Open or Gross Lewdness is any non-penetrative sexual act committed on or with the body of another person. If this is the first sexual offense, then it is a gross misdemeanor with a sentence in a county jail of up to 364 days. Any subsequent offense is a category-D felony with a sentence of one to four years in state prison, and a possible fine up to $5,000.
Lewdness with a child under the age of 16 is any 18 year old or older who commits a non-penetrative sexual act on or with the body of a child less than 16 years old. Penalites increase as the age of the victim reduces, or as the number of offenses increases. If found guilty of this charge as a first offense, it is considered a category-B felony with a prison term of one to 10 years and a possible fine of up to $10,000.
Sexual Acts in Public occur when a person of full age commits anal intercourse, cunnilingus or fellatio in public. This is considered a category-D felony, with prison terms of one to four years in state prison and possible fine of up to $5,000.
Indecent Exposure is the open and indecent or obscene exposure of his or her person, or the person of another. First offense is considered a Gross Misdemeanor with sentence of up to 364 days in county jail. Subsequent offenses are considered a category-D felony with sentence of one to four years in state prison, and a possible fine up to $5,000.
Defenses against charges of sex crimes
If you’ve been charged with a sex crime in Nevada, you should retain an attorney to represent you as soon as possible. The penalties for these crimes are severe and require the aggressive services of a skilled attorney to represent you with the court to protect your rights. The following defenses may be employed:
A. Consent – If a victim gives consent to have sex, it is not sexual assault, by definition; B. False Allegations – A “victim” may make allegations of sexual assault against a person for personal motives.
C. Evidence is either missing, inadmissible, or tainted.

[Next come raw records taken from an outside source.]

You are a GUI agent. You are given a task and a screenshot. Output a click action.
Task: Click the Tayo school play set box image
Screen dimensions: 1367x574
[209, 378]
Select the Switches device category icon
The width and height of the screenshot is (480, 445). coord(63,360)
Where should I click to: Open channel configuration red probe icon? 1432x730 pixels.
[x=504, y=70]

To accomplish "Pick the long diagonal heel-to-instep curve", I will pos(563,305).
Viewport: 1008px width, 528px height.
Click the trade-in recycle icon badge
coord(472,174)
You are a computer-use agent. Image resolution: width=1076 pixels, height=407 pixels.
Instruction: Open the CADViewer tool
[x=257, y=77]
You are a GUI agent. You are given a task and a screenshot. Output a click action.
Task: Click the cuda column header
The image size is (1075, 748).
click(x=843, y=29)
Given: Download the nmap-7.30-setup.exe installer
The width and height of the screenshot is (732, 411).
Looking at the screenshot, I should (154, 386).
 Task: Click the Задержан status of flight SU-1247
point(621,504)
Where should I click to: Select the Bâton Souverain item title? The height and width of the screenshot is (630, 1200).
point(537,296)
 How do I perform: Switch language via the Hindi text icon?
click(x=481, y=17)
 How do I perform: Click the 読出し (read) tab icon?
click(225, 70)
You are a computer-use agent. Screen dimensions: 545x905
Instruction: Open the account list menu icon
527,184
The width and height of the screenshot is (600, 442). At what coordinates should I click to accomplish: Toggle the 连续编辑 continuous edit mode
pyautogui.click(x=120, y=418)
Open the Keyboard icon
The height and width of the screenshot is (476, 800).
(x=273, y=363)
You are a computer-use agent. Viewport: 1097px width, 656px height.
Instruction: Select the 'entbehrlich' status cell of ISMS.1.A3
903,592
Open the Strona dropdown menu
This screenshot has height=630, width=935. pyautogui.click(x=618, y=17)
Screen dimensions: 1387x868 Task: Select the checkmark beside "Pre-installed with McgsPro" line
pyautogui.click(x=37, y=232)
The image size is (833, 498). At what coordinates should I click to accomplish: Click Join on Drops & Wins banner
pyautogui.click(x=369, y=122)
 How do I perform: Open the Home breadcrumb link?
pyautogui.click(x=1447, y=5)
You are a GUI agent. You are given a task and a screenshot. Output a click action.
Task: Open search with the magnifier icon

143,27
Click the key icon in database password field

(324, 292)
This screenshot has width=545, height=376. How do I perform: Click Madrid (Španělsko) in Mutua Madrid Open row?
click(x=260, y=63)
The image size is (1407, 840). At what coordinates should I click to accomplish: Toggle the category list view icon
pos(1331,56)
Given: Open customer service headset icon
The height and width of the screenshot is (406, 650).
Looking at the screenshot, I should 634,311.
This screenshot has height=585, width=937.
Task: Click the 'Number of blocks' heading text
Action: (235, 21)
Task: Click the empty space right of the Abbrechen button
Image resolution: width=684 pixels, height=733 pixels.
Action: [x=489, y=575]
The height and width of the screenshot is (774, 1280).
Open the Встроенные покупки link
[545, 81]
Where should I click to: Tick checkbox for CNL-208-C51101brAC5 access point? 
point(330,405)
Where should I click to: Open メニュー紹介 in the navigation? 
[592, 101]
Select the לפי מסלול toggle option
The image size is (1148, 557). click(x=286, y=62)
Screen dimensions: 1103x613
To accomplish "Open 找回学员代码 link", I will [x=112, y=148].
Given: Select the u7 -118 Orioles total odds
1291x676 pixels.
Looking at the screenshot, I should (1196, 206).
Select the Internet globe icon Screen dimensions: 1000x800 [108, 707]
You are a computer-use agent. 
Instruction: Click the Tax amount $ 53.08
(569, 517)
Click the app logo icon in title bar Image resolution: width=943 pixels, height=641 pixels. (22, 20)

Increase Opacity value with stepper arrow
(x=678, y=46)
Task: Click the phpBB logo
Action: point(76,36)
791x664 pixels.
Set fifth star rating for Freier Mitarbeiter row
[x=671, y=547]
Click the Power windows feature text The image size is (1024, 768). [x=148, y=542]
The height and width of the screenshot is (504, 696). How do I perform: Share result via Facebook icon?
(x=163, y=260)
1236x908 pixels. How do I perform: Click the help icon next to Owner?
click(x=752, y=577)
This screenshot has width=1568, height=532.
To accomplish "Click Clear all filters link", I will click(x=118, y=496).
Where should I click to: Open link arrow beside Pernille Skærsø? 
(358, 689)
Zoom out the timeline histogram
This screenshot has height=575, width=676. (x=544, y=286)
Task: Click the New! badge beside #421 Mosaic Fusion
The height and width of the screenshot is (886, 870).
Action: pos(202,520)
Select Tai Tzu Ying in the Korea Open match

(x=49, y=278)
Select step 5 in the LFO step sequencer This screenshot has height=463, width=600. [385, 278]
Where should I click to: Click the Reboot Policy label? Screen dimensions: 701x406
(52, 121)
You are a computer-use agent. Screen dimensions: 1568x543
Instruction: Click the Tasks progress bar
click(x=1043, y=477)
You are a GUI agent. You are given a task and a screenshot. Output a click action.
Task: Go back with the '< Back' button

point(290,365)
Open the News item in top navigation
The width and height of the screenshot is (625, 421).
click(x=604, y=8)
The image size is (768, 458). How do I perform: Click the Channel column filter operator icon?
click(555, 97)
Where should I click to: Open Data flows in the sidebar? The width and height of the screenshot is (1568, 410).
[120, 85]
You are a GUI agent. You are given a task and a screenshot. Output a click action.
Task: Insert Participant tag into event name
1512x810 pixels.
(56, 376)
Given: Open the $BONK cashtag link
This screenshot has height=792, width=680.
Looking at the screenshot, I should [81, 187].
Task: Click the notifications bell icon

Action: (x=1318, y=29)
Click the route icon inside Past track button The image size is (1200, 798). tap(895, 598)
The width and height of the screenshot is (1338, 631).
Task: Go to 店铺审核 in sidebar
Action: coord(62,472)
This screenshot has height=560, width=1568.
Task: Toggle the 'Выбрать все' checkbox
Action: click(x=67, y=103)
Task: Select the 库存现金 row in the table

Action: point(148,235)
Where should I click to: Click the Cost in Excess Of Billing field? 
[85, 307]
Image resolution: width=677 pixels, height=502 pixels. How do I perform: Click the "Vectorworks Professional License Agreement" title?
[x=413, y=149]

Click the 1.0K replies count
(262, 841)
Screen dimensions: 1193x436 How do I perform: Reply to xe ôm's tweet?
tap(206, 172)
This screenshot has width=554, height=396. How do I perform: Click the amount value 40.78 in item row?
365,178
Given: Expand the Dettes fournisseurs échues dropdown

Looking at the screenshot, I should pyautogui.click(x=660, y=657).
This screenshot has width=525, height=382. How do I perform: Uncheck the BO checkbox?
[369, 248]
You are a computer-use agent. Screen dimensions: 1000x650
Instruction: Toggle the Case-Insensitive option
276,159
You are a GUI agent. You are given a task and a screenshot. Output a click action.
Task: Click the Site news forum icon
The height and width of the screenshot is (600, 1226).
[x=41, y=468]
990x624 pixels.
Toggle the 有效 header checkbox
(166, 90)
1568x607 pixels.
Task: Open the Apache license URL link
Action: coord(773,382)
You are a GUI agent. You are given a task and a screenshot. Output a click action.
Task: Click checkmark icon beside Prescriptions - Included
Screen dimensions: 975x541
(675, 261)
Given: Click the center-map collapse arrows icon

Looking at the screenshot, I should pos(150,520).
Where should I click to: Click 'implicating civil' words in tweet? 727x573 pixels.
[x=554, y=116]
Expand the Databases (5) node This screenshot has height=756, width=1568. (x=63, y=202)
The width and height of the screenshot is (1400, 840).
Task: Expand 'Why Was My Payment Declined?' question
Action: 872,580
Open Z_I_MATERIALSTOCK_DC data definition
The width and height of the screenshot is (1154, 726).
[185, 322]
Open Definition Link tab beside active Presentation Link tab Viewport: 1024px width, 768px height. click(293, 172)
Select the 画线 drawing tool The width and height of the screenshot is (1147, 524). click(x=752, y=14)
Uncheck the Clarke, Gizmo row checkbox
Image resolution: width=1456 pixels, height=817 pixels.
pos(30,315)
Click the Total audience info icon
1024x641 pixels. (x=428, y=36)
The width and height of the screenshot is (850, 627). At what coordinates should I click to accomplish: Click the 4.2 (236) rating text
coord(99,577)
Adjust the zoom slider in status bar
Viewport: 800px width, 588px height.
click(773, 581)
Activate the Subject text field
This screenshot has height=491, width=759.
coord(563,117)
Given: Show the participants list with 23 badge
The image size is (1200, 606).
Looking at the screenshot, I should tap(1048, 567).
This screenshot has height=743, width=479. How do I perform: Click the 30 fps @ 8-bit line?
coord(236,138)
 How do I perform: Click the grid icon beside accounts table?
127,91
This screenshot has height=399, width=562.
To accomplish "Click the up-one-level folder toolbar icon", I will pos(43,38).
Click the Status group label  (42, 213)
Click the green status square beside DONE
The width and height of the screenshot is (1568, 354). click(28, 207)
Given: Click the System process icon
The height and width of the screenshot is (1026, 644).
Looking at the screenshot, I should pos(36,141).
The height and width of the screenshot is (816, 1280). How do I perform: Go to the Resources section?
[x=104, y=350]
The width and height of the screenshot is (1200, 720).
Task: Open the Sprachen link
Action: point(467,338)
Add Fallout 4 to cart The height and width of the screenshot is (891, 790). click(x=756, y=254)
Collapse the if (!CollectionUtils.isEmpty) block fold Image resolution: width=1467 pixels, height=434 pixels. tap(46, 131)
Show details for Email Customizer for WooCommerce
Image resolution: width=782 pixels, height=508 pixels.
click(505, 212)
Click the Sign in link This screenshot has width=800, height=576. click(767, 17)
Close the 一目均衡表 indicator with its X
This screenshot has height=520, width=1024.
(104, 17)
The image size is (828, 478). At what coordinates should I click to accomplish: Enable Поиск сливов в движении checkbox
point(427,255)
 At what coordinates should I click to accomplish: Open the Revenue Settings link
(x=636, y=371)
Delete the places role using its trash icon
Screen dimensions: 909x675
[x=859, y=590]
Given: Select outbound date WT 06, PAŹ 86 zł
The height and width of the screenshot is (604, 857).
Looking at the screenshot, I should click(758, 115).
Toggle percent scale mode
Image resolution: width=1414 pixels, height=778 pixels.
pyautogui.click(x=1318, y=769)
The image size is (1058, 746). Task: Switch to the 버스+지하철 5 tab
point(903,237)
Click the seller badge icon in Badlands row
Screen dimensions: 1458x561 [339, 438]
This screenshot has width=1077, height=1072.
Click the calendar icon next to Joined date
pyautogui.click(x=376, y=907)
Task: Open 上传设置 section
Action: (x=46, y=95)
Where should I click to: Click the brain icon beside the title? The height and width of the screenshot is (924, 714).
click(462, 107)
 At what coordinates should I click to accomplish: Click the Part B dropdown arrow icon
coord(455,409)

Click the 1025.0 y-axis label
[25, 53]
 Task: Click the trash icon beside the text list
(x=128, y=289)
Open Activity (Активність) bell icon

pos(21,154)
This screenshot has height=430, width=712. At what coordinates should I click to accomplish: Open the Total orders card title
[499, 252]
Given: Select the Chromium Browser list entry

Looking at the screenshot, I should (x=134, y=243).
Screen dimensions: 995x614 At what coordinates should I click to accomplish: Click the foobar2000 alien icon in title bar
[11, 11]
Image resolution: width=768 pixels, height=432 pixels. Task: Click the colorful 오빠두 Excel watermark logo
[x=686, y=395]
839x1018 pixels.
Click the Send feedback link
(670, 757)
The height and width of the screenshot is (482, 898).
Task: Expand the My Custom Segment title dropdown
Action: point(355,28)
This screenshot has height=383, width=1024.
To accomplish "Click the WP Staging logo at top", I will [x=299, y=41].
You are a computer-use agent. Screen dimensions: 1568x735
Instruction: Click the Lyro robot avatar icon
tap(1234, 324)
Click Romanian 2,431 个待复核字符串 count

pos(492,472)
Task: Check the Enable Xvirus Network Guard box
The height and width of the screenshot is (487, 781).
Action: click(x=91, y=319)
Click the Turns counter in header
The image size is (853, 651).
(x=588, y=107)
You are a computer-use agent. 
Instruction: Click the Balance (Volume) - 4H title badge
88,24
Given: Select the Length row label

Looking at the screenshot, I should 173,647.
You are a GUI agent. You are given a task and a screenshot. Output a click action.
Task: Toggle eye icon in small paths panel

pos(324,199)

The Defenders will provide an Aggressive Defense Against Charges of Sexual Crimes
Charges for a sex crime in Nevada subject you to serious sentences and losses of rights. In addition to the other penalties outlined above, the perpetrator, if convicted, will most likely be required to register as a sex offender, which will enroll them in various state and federal databases, for the rest of their lives. You will need the skills of a talented attorney to defend against such charges. If you have been charged with a sex crime in Nevada, call us to discuss your case at (702) 333-3333.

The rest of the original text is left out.